■ Aufgaben ■
1) Beantworte anhand des Textes über die Laufstrecke bei Walporzheim die folgenden Fragen:
(a) Nach wie vielen Kilometern geht es erstmals in die Vollen?
(b) Hinter welcher Einrichtung führt der Weg über den Weinbaulehrpfad hinauf?
(c) Welcher Abschnitt des Anstiegs wird als besonders steil beschrieben?
2) Führe den Text über die Laufstrecke bei Walporzheim im Anschluss an seinen letzten Satz weiter.

■ Textauszug ■
....................

Kurz hinter dem ersten Verpflegungspunkt geht es dann nach knapp 4,5 Kilometern erstmals in die Vollen. Langsam ansteigend und zum Ende nach knapp anderthalb Kilometern immer steiler werdend, geht es hinter der Weinbaumanufaktur Walporzheim über den Weinbaulehrpfad hoch zum Rotweinwanderweg. Nach Durchlaufen der ersten Serpentine und der anschließenden Linkskurve hat man den optischen Eindruck, man könnte seinen Unterkiefer direkt vor sich auf die Steigung legen. Manno, sind die letzten 30 Meter steil. Ich kann jetzt nicht mehr unterscheiden, ob mein Gesicht vom Schweiß oder dem permanent fallenden Regen überströmt wird.

....................

■ Datenauszug ■
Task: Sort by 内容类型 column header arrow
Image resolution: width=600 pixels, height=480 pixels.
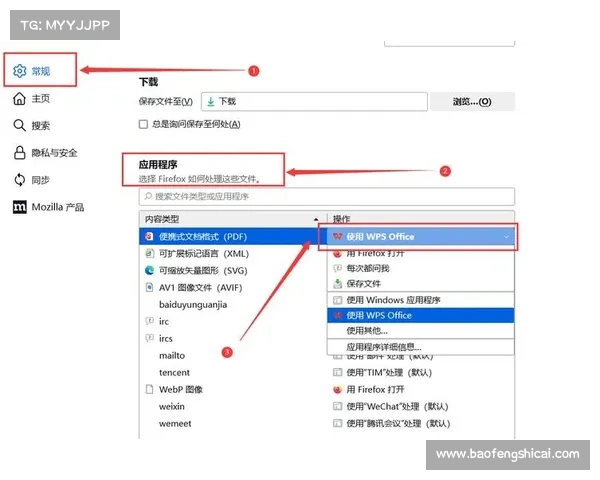Action: click(x=317, y=218)
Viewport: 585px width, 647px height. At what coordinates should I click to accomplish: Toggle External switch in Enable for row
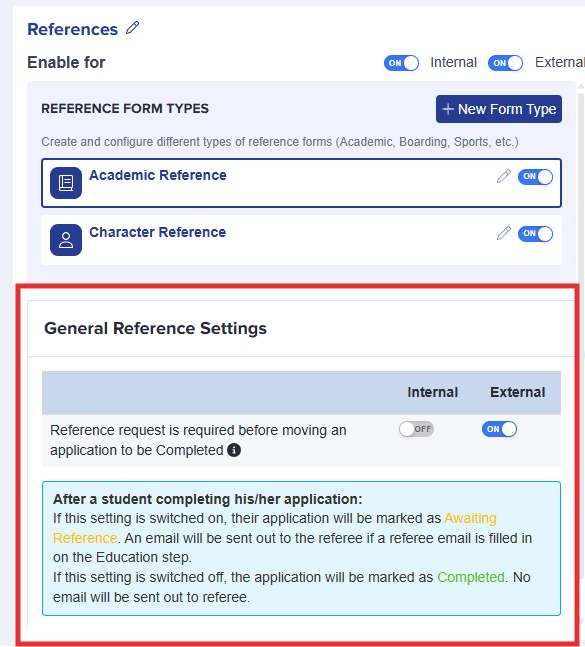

....................

■ Erwartete Lösungen ■
1)
(a) Nach knapp 4,5 Kilometern.
(b) Hinter der Weinbaumanufaktur Walporzheim.
(c) Die letzten 30 Meter.

2)
Auf der anderen Talseite, vielleicht einen knappen Kilometer Luftlinie entfernt, liegt der riesige Komplex des Klosters Calvarienberg unter mir. Seit einem heimgekehrten Kreuzritter angeblich um das Jahr 1440 herum topographische und geographische Gemeinsamkeiten zwischen Jerusalem und der Gegend um den heutigen Calvarienberg aufgefallen sind, hat der Berg seinen Namen weg. Glaubt man den Berichten ehemaliger Internatsschülerinnen, so gibt es auf dem C-Berg heute noch Zickenkriege, die den damaligen Kreuzzügen nur wenig nachstehen sollen.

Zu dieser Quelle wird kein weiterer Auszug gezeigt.